Problem description
Reproduce the passage below about spacing points along curves with Luxor, word for word and in full.

Selected extract
>> Start
The green version of the red curve above is made with the Luxor function polyportion(), which lets you find any position along a polygon’s length: so for any polygon, a range of 0.0:0.1:1.0 produces 11 equally spaced points along the polygon’s length. With Julia’s speed it doesn’t take long to scan a curve and return a new set of equidistant points. (For example it takes about 0.2 seconds to reinterpret a 12,000 point polygon as 4000 equidistant points.)
This technique lets us represent curves in a more decorative or controlled way.
Placing white circles at intervals adds a neat and fairly convincing perspective effect, even though there isn’t any 3D geometry going on here:
The colour schemes have slipped a bit here…
In the next images, the string is starting to look like a necklace:
It’s not bad; the ‘beads’ could even carry a suggestion of elements in an ordered sequence, such as characters in strings…
Unfortunately, I think this goes too far. It just doesn’t look very good, and of course it doesn’t work at all at small sizes:
Worryingly, I think Scott might like this one…
An improvement would be to work out in advance where the curves overlap so as to align the circles (because they look horrible here). This might take some mathematical know-how. Perhaps I should hire a math wiz like Chris Rackauckas as Technical Consultant…
Asymmetry
I think there’s always a desire for symmetry and graphical simplicity. The problem is that, by now, these simple geometric ideas are well-travelled paths. We haven’t yet hit Peak Logo, but there are already millions of the things, with more being generated every second, and many of the simple and elegant designs have already been taken. This problem is seen elsewhere, such as product names, top-level internet domains, start-up company names, and perhaps even names for programming languages.
>> End
Collected data
>> Start
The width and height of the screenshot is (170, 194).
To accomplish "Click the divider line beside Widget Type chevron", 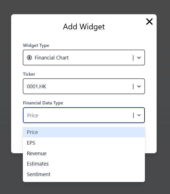I will (133, 58).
>> End
Answer to the task
The green version of the red curve above is made with the Luxor function polyportion(), which lets you find any position along a polygon’s length: so for any polygon, a range of 0.0:0.1:1.0 produces 11 equally spaced points along the polygon’s length. With Julia’s speed it doesn’t take long to scan a curve and return a new set of equidistant points. (For example it takes about 0.2 seconds to reinterpret a 12,000 point polygon as 4000 equidistant points.)
This technique lets us represent curves in a more decorative or controlled way.
Placing white circles at intervals adds a neat and fairly convincing perspective effect, even though there isn’t any 3D geometry going on here:
The colour schemes have slipped a bit here…
In the next images, the string is starting to look like a necklace:
It’s not bad; the ‘beads’ could even carry a suggestion of elements in an ordered sequence, such as characters in strings…
Unfortunately, I think this goes too far. It just doesn’t look very good, and of course it doesn’t work at all at small sizes:
Worryingly, I think Scott might like this one…
An improvement would be to work out in advance where the curves overlap so as to align the circles (because they look horrible here). This might take some mathematical know-how. Perhaps I should hire a math wiz like Chris Rackauckas as Technical Consultant…
Asymmetry
I think there’s always a desire for symmetry and graphical simplicity. The problem is that, by now, these simple geometric ideas are well-travelled paths. We haven’t yet hit Peak Logo, but there are already millions of the things, with more being generated every second, and many of the simple and elegant designs have already been taken. This problem is seen elsewhere, such as product names, top-level internet domains, start-up company names, and perhaps even names for programming languages.